#### TEXTAUSZUG ####

DNV Bericht: Bei Wasserstoff könnte die Energiewende eine große Chance verpassen

Wasserstoff nimmt bei der Dekarbonisierung des weltweiten Energiesystems zwar eine wichtige Rolle ein, er wird sich jedoch nicht schnell genug durchsetzen. Laut einem neuen Bericht von DNV müssten Regierungen hier unbedingt anhand von staatlichen Maßnahmen in beträchtlichem Ausmaß intervenieren.

In Hydrogen Forecast to 2050 prognostiziert DNV, dass der Anteil von Wasserstoff am Energiemix im Jahr 2030 lediglich 0,5% und im Jahr 2050 etwa 5% betragen wird. Sollen die im Übereinkommen von Paris vereinbarten Ziele eingehalten werden, müsste sich der Wasserstoffanteil jedoch verdreifachen, so dass er bis Mitte des Jahrhunderts 15% des Energiebedarfs abdeckt.

„Wasserstoff ist für die Dekarbonisierung von Industriezweigen, die sich nicht elektrifizieren lassen, wie Luftfahrt, Schifffahrt und Industriezweige, in denen Hochtemperaturprozesse stattfinden, wirklich unabdingbar und sollte daher dort vorrangig ins Auge gefasst werden“, erklärte Remi Eriksen, Group President und CEO von DNV. „Staatliche Maßnahmen messen Wasserstoff nicht genug Bedeutung bei. Sie müssen als wichtige Elemente der Erzeugung von Wasserstoff unter geringem CO2-Ausstoß zudem eine Skalierung der Energieerzeugung aus erneuerbaren Quellen sowie eine CO2-Sequestrierung unterstützen.”

Laut Hydrogen Forecast to 2050 wird gegen Mitte des Jahrhunderts hauptsächlich grüner Wasserstoff hergestellt werden, der mithilfe von Elektrolyseuren durch Abspalten des Wasserstoffs aus Wasser gewonnen wird, und insgesamt 72% der Produktionsmenge ausmachen. Hierfür wird ein Überschuss an erneuerbarer Energie erforderlich sein, der für eine Elektrolyseurleistung von etwa 3100 Gigawatt ausreicht. Dies entspricht mehr als dem Doppelten der heute insgesamt verfügbaren Kapazitäten im Bereich Sonne und Wind.

Blauer Wasserstoff, der emissionsfrei aus Erdgas erzeugt wird, dürfte kurzfristig eine größere Rolle spielen (etwa 30% der Gesamtproduktion im Jahr 2030). Er wird jedoch aufgrund steigender Energieerzeugungskapazitäten sowie fallender Preise im Bereich erneuerbare Energien an Wettbewerbsfähigkeit verlieren.

#### ANGEZEIGTE DATEN ####

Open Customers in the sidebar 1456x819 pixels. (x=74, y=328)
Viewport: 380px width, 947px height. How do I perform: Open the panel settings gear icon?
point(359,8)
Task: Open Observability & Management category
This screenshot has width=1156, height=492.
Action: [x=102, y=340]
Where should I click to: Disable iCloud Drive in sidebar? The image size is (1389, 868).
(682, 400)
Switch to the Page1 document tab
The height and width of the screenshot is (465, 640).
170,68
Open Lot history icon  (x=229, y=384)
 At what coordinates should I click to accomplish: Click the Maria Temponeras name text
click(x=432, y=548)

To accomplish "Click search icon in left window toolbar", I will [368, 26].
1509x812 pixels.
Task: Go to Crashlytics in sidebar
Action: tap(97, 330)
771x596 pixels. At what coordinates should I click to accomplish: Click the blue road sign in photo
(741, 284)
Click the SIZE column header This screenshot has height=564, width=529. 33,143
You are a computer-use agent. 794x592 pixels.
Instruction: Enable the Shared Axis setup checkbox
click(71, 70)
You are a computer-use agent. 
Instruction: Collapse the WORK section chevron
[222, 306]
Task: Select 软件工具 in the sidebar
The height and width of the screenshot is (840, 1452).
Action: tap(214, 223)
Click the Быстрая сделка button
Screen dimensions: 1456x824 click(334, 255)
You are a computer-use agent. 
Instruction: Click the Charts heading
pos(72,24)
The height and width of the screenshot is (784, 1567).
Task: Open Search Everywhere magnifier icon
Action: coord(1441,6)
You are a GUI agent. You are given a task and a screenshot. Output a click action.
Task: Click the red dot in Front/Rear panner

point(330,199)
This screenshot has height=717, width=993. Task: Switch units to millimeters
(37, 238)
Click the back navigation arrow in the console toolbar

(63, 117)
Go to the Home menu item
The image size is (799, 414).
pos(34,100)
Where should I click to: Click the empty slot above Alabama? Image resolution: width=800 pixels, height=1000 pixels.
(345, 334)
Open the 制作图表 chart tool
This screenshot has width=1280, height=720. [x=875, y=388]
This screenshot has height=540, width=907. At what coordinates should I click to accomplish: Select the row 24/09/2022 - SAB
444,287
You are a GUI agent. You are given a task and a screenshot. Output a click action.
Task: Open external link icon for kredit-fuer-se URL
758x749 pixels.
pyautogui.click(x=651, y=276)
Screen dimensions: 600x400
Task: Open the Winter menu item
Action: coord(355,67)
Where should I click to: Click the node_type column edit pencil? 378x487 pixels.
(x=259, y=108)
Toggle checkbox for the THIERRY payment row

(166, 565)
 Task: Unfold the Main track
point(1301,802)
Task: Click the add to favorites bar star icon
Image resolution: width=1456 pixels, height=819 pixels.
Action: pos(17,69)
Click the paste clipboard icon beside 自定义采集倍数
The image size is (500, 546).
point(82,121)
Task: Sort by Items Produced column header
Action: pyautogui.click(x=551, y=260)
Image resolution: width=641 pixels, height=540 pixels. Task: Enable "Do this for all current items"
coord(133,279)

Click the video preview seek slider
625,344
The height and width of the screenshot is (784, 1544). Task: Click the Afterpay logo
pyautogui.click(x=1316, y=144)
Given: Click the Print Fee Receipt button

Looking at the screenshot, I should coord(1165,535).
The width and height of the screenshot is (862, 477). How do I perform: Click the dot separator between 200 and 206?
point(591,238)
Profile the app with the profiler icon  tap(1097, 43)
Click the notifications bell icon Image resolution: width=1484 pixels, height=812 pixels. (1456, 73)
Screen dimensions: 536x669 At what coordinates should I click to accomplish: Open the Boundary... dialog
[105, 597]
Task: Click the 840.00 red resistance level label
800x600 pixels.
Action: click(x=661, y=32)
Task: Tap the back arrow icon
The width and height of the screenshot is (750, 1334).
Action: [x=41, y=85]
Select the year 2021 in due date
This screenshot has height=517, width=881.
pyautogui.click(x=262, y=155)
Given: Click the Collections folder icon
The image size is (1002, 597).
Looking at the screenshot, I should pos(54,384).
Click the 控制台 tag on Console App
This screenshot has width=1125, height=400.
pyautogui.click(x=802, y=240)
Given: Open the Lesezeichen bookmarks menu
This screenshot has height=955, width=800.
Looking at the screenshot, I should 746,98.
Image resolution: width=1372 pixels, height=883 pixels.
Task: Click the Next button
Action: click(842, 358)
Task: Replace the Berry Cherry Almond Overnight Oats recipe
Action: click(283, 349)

####

ZIEL DER AUFGABE
Welchen Anteil wird Wasserstoff laut dem Textauszug im Jahr 2050 nach der Prognose von DNV am Energiemix haben? Die Datensätze sind eigenständiges Material und stehen in keinem Zusammenhang mit dem Textauszug.

ERGEBNIS DER AUFGABE
Etwa 5 %.